I tried tuning that with changing parameters such as “random_walk_lenght”, “num_random_walks”, “num_neighbors” and learning_rate, but situation is always similar. It depends on learning rate parameter when it starts to happen. If the learning rate is lower, this situation will occur later, and if the learning rate is higher, it will occur faster. In both possibilities it happens near the similar value of a hit_rate.
Is it possibile that it is maximum value that graph can achieve? Or maybe it could be something wrong with my dataset?

Best regards

MLK · November 2, 2021, 10:41am

I tried tuning different parameters, but all of my tests are having similar behaviour.
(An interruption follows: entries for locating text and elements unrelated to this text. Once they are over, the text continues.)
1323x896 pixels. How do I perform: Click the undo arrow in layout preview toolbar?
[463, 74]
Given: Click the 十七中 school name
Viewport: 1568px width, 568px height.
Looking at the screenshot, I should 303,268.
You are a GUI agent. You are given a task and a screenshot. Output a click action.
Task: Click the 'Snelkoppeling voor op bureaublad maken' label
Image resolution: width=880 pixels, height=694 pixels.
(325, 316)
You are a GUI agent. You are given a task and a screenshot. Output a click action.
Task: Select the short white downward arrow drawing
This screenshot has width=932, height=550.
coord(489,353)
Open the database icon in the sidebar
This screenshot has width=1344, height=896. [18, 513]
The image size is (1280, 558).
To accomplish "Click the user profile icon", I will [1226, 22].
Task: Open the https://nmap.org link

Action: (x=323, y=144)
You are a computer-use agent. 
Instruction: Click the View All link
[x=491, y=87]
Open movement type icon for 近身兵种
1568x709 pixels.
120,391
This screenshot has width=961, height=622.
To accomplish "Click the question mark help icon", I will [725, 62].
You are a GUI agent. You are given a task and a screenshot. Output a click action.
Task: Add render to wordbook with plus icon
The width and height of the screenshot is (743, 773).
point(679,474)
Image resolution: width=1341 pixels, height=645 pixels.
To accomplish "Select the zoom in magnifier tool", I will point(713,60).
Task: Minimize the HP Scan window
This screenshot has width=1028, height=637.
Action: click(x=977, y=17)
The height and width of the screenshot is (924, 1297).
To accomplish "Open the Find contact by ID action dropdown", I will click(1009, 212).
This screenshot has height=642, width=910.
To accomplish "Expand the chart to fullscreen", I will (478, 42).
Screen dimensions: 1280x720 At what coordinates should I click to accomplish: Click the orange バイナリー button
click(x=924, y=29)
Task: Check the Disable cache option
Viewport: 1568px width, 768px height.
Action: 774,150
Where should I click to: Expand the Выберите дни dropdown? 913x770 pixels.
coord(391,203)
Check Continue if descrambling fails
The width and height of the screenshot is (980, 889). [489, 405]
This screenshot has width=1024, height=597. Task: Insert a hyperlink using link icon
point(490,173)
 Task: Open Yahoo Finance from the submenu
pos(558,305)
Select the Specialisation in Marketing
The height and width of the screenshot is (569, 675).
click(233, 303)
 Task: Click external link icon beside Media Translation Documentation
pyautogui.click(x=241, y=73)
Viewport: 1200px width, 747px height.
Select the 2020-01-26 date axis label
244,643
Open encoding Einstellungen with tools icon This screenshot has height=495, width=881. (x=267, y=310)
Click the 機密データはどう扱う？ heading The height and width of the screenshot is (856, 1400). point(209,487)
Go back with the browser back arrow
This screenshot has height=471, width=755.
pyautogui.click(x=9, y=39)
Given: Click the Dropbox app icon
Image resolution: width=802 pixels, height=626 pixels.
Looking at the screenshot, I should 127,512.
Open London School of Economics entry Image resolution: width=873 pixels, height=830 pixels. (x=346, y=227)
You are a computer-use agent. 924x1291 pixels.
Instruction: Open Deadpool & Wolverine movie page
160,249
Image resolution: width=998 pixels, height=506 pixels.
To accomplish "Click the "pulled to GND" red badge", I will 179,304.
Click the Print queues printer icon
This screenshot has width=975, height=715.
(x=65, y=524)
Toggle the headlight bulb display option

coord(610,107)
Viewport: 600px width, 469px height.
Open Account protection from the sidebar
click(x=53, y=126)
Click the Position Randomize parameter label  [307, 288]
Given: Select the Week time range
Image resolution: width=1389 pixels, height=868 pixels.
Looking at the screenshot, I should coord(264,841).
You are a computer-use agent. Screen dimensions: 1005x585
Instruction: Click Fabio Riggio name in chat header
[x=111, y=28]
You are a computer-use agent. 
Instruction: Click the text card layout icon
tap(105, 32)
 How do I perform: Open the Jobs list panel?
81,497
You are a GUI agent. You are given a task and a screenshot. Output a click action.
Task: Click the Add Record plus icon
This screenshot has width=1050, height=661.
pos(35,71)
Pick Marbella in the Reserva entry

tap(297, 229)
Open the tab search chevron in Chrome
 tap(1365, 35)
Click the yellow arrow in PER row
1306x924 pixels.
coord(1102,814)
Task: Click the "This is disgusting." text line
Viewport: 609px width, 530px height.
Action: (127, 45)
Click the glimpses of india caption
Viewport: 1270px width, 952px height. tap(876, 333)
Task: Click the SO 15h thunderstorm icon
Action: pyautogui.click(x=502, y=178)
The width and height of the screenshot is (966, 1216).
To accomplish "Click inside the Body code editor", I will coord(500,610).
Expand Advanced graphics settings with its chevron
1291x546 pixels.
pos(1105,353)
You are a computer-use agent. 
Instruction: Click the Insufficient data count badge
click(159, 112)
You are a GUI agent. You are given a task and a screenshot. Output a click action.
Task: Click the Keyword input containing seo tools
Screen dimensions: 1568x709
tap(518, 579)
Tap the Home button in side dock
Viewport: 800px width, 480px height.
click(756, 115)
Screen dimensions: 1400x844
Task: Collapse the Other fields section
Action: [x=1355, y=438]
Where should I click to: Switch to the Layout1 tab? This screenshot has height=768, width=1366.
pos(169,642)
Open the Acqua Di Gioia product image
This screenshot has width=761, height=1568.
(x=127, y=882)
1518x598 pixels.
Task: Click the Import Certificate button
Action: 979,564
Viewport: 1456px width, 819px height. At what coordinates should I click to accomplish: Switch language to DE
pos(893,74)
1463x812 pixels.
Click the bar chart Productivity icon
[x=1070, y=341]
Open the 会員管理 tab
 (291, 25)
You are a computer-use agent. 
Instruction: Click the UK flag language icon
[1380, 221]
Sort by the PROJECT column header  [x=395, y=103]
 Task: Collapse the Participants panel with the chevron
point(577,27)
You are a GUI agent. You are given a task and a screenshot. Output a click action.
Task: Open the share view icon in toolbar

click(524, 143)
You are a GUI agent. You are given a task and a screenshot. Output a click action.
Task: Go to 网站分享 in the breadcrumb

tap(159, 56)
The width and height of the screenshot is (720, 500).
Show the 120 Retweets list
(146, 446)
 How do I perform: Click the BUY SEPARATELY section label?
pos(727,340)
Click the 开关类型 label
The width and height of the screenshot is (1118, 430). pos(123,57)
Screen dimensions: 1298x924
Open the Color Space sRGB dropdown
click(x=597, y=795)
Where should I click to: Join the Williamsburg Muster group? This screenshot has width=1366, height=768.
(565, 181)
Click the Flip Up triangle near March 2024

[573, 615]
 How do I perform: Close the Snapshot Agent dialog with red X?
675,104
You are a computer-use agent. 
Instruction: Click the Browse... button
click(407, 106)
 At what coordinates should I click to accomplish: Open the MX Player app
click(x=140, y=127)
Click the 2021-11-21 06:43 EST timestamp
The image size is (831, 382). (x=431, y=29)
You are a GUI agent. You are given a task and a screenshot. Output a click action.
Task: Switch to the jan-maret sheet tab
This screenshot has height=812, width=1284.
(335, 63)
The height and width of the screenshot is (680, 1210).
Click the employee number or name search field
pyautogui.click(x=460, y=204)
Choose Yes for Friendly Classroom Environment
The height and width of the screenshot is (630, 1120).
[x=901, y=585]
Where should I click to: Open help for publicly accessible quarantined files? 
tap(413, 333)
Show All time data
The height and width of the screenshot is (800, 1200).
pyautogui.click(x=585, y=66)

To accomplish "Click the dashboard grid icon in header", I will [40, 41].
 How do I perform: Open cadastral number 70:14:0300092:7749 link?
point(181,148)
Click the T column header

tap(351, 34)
Is it possible that this maximum value (before drop) is the maximum value that this graph can achieve?

Best regards

BarclayII · November 8, 2021, 6:56am

I think so.

In general, if your dataset is not large and feature is not rich, then GNNs like PinSAGE may not gain much benefit over traditional methods like MF or FM.

system · December 8, 2021, 6:57am

This topic was automatically closed 30 days after the last reply. New replies are no longer allowed.